Gerald has kept us distracted with his photography hobby as he is digging into photo albums and making copies of old photos and sharing them with brothers and cousins. We cannot keep from doing considerable reminiscing as he finds yet another special person and special moment of the past.

Reading has always been one of the most pleasant distractions I can find, and I have done more than I should reading from the many books I’ve not been able to resist acquiring at the autumn book fairs that I have been a part of. I would always rather read the book of someone I know than that of a stranger although I enjoy strangers’ books also. I like thinking about the author and his/her view on the book’s topic.

At Sturgis, Kentucky, I saw the beautiful cover of Cumberland and knew I was probably going to buy it. The title instantly brought remembrances of our dear friend Chester Young and his admonition to us while visiting him and Tossie on our wedding trip that everyone ought to see the Cumberland Falls. And so, of course, we did. They were home on furlough from a mission church in Hawaii and we visited them in Tossie’s eastern Kentucky home in Jellico in 1956.

Tossie’s dad and mother had run a grocery store in town, and they still had dinnerware that had been given away to shoppers. We were given a complete set of the white dinnerware with a lovely pink tulip in the middle. There was a touch of brown. I cherished the dishes, which are all used up now. I placed them on a brown tablecloth with the large pink napkins I had bought in downtown Chicago during our engagement. This made a lovely table including the times I gathered pink smart weed from our rural roadside for the floral arrangement in the center.

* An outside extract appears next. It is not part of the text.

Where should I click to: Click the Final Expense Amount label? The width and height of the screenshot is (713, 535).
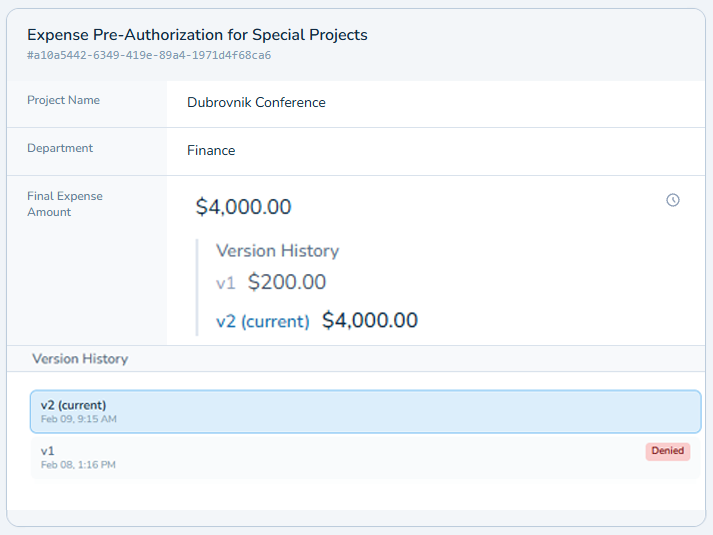tap(64, 204)
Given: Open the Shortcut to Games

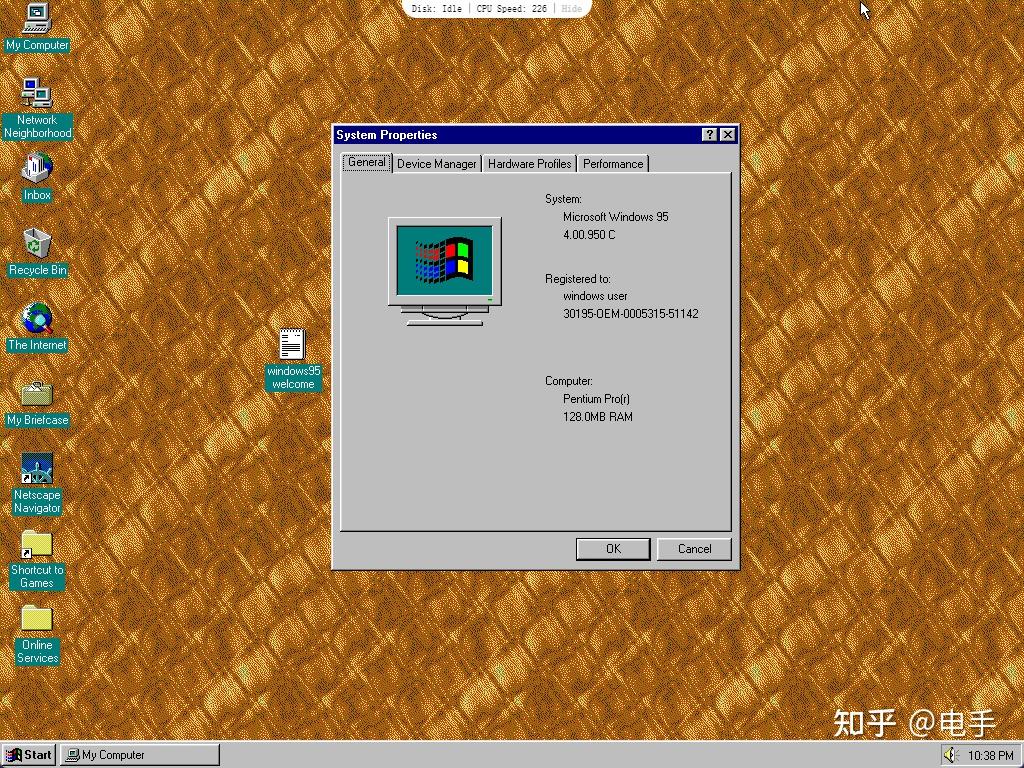Looking at the screenshot, I should tap(36, 547).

Later the Youngs returned permanently to the states, and he taught history for many years at Williamsburg. An author and a minister, he was able to finish his third book with Tossie’s help before his illness stopped his writing career and eventually his life.

The setting for this novel was also the area of Kentucky where our granddaughter Leslie and her youth group has participated in teaching Vacation Bible Schools. Leslie has been enthralled with Eastern Kentucky because of those experiences.

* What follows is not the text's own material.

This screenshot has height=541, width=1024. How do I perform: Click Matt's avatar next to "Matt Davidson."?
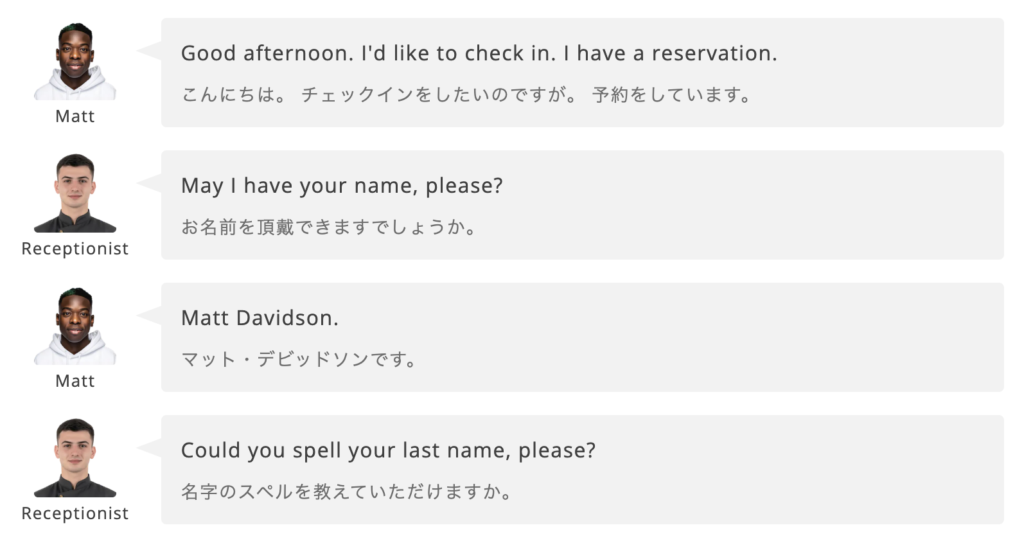click(x=75, y=327)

I do not read much fiction, and I like it best when I am really reading more for the nonfiction elements than the story. I realized as I read Charles L. Roe’s historical novel this week that I probably had never read a fictional nor a nonfiction book about World War I. My knowledge of that war, which my Uncle Henry Rockenmeyer served in, was probably limited to a chapter assigned long ago perhaps in a history class. (And if I did not do my homework that day, I may not have even read a chapter on the war.) Roe had impressive ability to keep me interested and wanting to know what happened next whether I was in the Kentucky mountains or the war fields of Europe.

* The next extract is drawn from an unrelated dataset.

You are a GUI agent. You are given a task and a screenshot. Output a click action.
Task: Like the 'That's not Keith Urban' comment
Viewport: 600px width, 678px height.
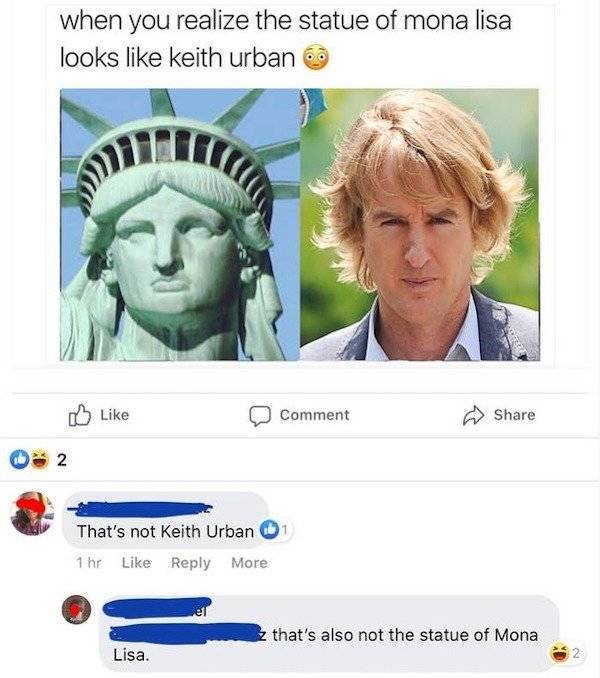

I was interested in his heroine Lily and her Melungeon ancestry. I had never heard of Melungeons until a very few years ago when a friend and her sister doing family history told me about them. They were giggling over a staid uncle they thought might be amazed by their discovery. Since my friend is one of the fairest blondes I have ever known, I found it hard to think this was her ancestry, but she was proudly claiming it was, and I could not doubt her. Roe‘s take on this special mysterious medley of humanity in the Appalachians was that the earliest were descendants of the Portuguese and Spanish who came to our coasts in the early 1500s and likely intermarried with the Cherokee. Lily’s mother was Rose-of-Sharon, whose mother named her after finding that reference in Song of Solomon to the comely black beauty. Continuing that tradition, Rose-of-Sharon named her daughter the second lovely descriptive title “Lily of the Valley” but shortened it to Lily to please the family.

The brief mention of Old Christmas in the novel again reminded me of Chester Young, who first taught me about Old Christmas and, thus, caused me to greater enjoy Jesse Stuart’s writing on Old Christmas.